Historical house in Virginia

Aetna Hill is a house in Midlothian, Virginia. It was built soon after 1791 by Thompson Blunt, who had just married Frances Morrisette, a granddaughter of Pierre Morrisette, one of the early Huguenot settlers. This original building consisted of "a 1 1/2 story Huguenot-style structure with a three-bay facade and twin front doors".

In 1831, Thompson Blunt retired to Powhatan County and left Aetna Hill and its lands to his daughter Moriah and her husband, Elijah Brummall. A large addition was made to the house around 1840, when a 2 1/2-story, side passage house adjoining the west side of the original house was completed. In 1928, the house was in the possession of a local preacher named Robert H. Winfree. How the house came into the possession of Rev. Winfree is unclear, but it might have been inherited by his wife, Maria P. Watlington Winfree. Maria was the daughter of John O. W. Watlington and Ann Maria Brummall, who was the daughter of Elijah and Moriah.

Winfree was the pastor of nearby Jerusalem Baptist Church (later renamed Winfree Memorial Baptist Church, in honor of him and his father David B. Winfree, Jerusalem's first pastor), where he preached for more than 30 years. The Midlothian and Chesterfield County historian, Bettie Woodson Weaver, also lived here with her mother, who was Robert H. Winfree's daughter, in her early years.

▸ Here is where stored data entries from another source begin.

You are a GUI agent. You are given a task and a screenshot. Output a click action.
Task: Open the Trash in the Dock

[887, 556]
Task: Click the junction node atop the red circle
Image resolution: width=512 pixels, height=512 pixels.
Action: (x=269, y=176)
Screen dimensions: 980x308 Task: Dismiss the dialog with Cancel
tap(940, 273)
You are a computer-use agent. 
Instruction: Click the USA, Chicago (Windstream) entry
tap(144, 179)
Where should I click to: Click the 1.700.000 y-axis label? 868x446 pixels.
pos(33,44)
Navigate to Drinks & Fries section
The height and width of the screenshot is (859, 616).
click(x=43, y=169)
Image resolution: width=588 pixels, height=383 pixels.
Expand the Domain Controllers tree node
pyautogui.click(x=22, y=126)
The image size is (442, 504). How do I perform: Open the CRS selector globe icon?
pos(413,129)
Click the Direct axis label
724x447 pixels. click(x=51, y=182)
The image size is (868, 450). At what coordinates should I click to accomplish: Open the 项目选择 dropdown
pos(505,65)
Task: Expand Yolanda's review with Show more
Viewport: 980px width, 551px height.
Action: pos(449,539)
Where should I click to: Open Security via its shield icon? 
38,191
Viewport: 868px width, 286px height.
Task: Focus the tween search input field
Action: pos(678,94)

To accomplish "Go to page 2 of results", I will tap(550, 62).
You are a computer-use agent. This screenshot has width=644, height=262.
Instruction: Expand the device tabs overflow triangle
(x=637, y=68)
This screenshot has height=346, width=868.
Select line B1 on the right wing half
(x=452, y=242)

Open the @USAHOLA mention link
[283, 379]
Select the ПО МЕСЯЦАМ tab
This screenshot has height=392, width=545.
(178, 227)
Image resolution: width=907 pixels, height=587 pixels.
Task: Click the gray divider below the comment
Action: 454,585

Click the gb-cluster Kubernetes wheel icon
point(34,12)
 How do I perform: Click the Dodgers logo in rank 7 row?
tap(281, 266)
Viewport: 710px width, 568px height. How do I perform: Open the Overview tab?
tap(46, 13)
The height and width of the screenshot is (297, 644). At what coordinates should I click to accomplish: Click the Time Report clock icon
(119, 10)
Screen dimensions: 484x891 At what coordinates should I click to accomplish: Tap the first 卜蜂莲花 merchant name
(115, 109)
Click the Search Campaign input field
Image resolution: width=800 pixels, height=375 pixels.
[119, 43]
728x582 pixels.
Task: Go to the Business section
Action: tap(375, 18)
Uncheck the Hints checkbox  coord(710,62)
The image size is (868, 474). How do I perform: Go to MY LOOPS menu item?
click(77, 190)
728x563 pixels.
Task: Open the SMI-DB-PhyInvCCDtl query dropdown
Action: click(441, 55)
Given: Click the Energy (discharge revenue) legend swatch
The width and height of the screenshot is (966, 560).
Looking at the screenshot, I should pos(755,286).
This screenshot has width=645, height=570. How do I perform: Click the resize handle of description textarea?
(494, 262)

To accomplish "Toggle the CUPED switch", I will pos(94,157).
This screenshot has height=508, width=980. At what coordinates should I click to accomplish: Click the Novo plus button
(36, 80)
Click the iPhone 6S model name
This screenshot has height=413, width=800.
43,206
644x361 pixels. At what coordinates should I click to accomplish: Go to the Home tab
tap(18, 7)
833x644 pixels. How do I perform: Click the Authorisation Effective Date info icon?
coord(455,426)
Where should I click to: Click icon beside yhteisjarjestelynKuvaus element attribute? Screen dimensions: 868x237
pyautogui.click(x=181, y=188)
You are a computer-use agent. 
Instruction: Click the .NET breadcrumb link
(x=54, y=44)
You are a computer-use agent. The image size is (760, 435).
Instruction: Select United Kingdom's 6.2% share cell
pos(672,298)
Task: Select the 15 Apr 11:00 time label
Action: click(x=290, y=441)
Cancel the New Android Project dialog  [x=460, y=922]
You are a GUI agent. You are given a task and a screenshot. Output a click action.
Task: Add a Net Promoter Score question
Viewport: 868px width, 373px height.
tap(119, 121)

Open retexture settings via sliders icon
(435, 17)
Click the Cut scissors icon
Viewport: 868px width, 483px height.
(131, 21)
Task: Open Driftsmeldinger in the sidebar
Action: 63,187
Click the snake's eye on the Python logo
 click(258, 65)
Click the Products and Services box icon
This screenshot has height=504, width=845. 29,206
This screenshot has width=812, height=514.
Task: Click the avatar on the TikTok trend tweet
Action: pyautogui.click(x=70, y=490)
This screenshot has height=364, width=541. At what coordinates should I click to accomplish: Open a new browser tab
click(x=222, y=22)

After going to college and marrying Albert Weaver, Bettie returned to Aetna Hill after World War II and started renovated the building over the next three years, adding heating, electricity, and indoor plumbing to the 150-year-old house. The facade of the original 1791 house was altered when one of the front doors was taken off and replaced with a wide double window. Weaver lived at the house until very shortly before her death, writing and publishing 11 books and countless articles.

In the present day, Aetna Hill is largely untouched and the main house appears as it did in the 1840s, with slight alterations. Its lands are one of the largest sections of still standing forests in central Midlothian.